All entries must come back exactly as given, with no pictures in the copy.
***** EXTRACTED MATERIAL
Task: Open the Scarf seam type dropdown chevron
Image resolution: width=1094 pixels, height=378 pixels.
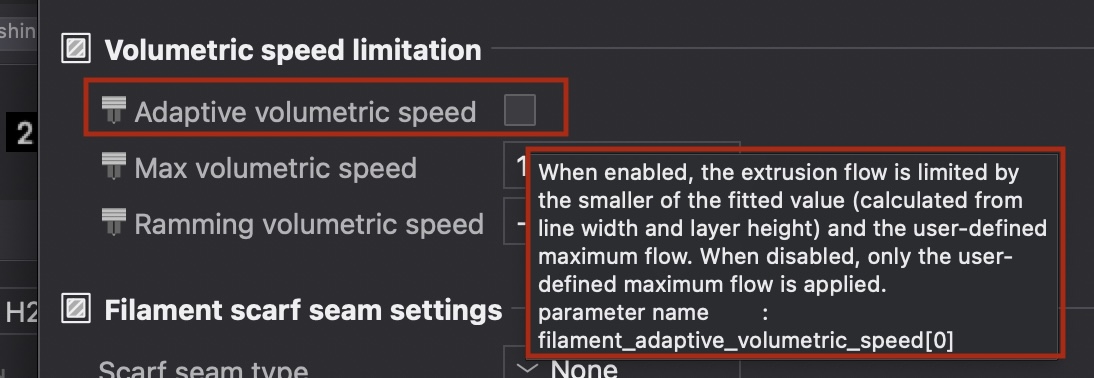Action: [530, 368]
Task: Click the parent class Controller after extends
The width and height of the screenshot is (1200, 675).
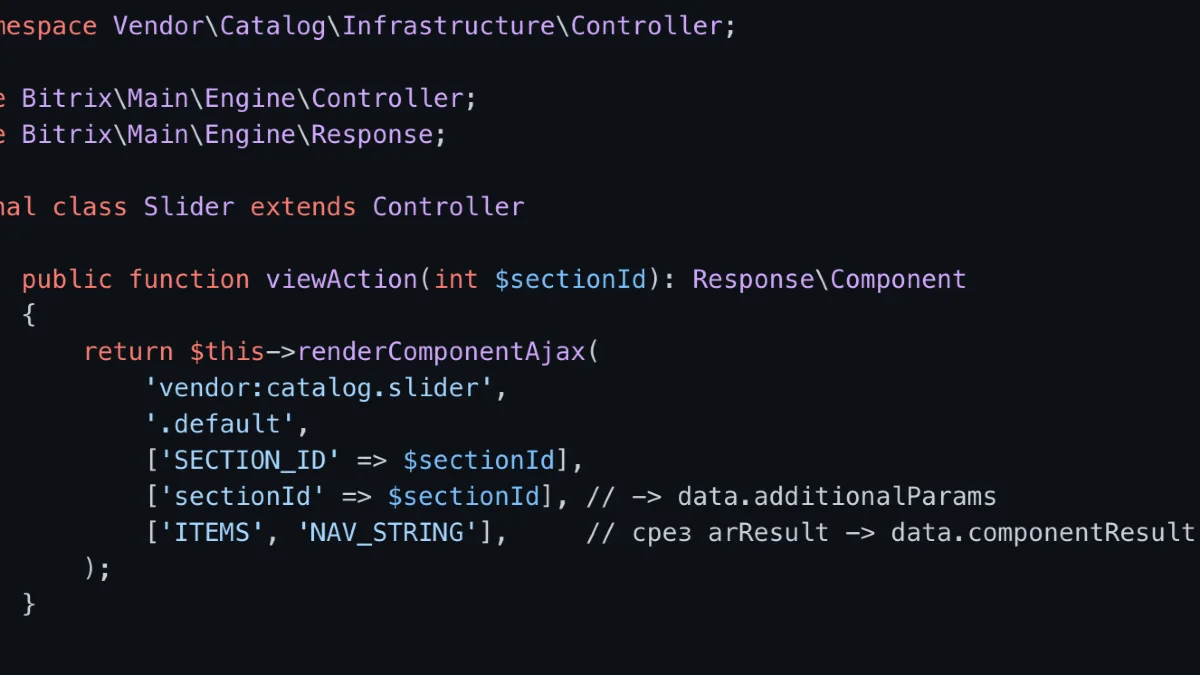Action: 448,207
**********
● **EXPECTED ANSWER**
Task: Open the Scarf seam type dropdown chevron
Image resolution: width=1094 pixels, height=378 pixels.
Action: [530, 368]
Task: Click the parent class Controller after extends
The width and height of the screenshot is (1200, 675).
Action: 448,207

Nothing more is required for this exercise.